▸ **The problem**
Repeat each line of the data below exactly, but skip the pictures.
>>
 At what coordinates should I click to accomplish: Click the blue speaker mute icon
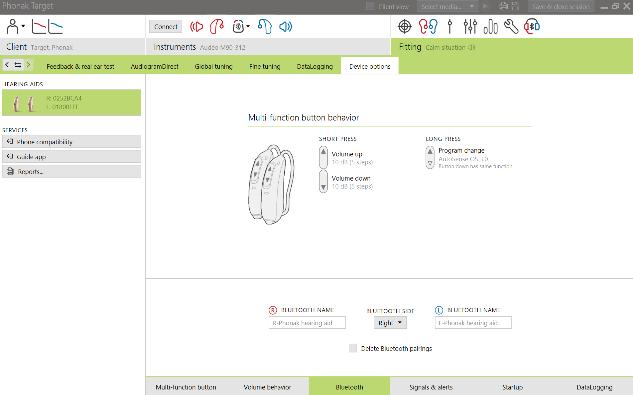[285, 27]
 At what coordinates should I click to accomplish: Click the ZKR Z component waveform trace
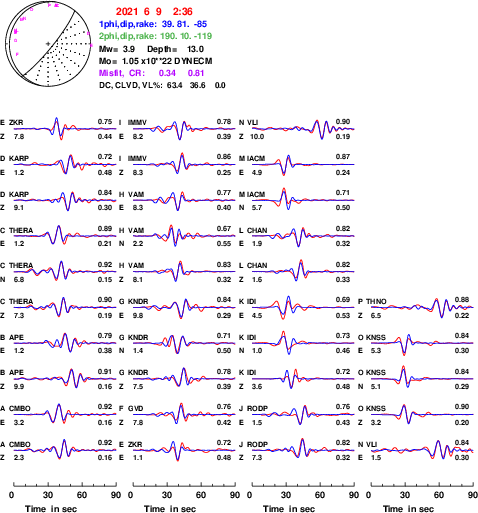point(65,129)
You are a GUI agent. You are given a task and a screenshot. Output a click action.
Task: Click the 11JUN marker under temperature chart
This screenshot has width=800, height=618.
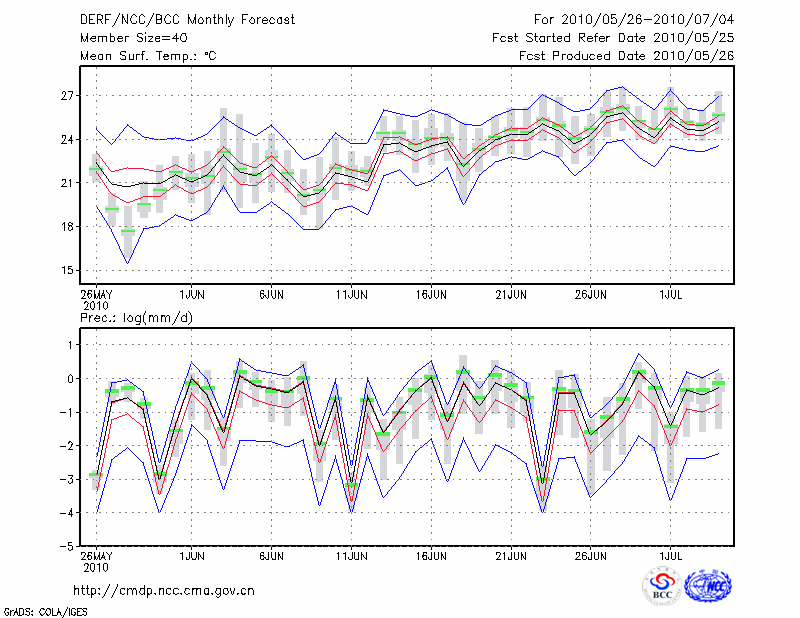[x=351, y=295]
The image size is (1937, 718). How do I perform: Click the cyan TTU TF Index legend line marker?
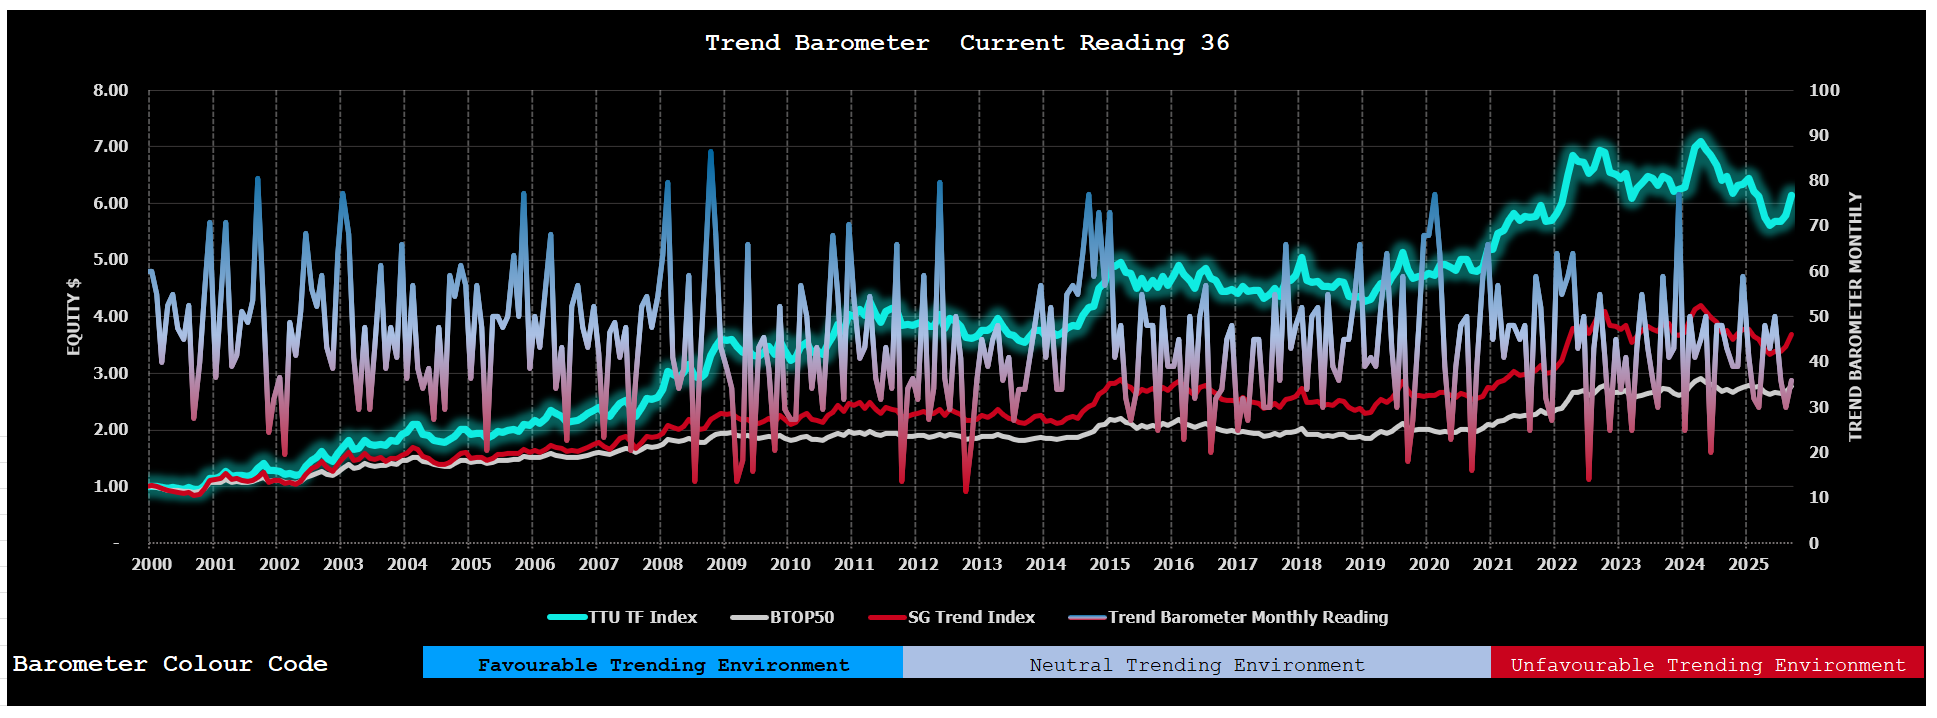pyautogui.click(x=567, y=617)
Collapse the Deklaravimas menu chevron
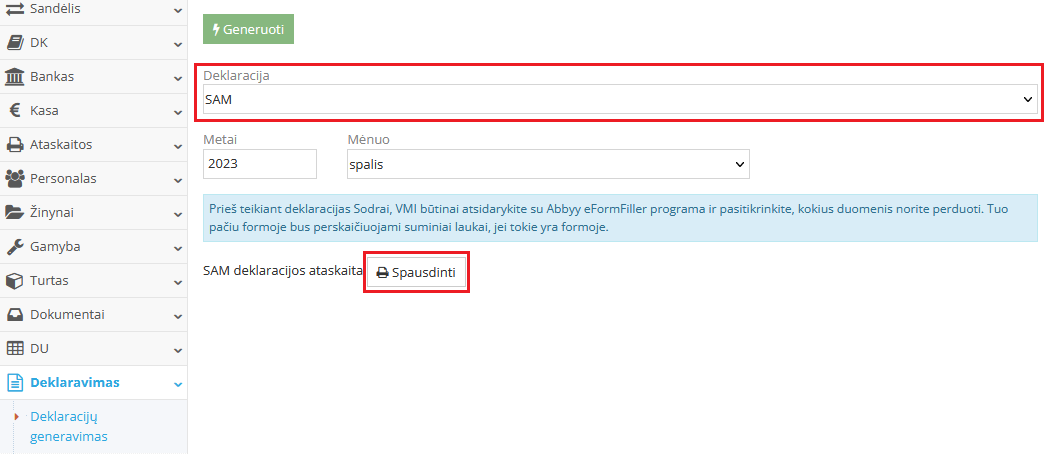The width and height of the screenshot is (1046, 454). coord(177,383)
<<
▸ **The answer**
 At what coordinates should I click to accomplish: Click the blue speaker mute icon
[285, 27]
 At what coordinates should I click to accomplish: Click the ZKR Z component waveform trace
point(65,129)
You are a GUI agent. You are given a task and a screenshot. Output a click action.
Task: Click the 11JUN marker under temperature chart
This screenshot has width=800, height=618.
[x=351, y=295]
The image size is (1937, 718). How do I perform: Click the cyan TTU TF Index legend line marker?
pyautogui.click(x=567, y=617)
Collapse the Deklaravimas menu chevron
The width and height of the screenshot is (1046, 454). coord(177,383)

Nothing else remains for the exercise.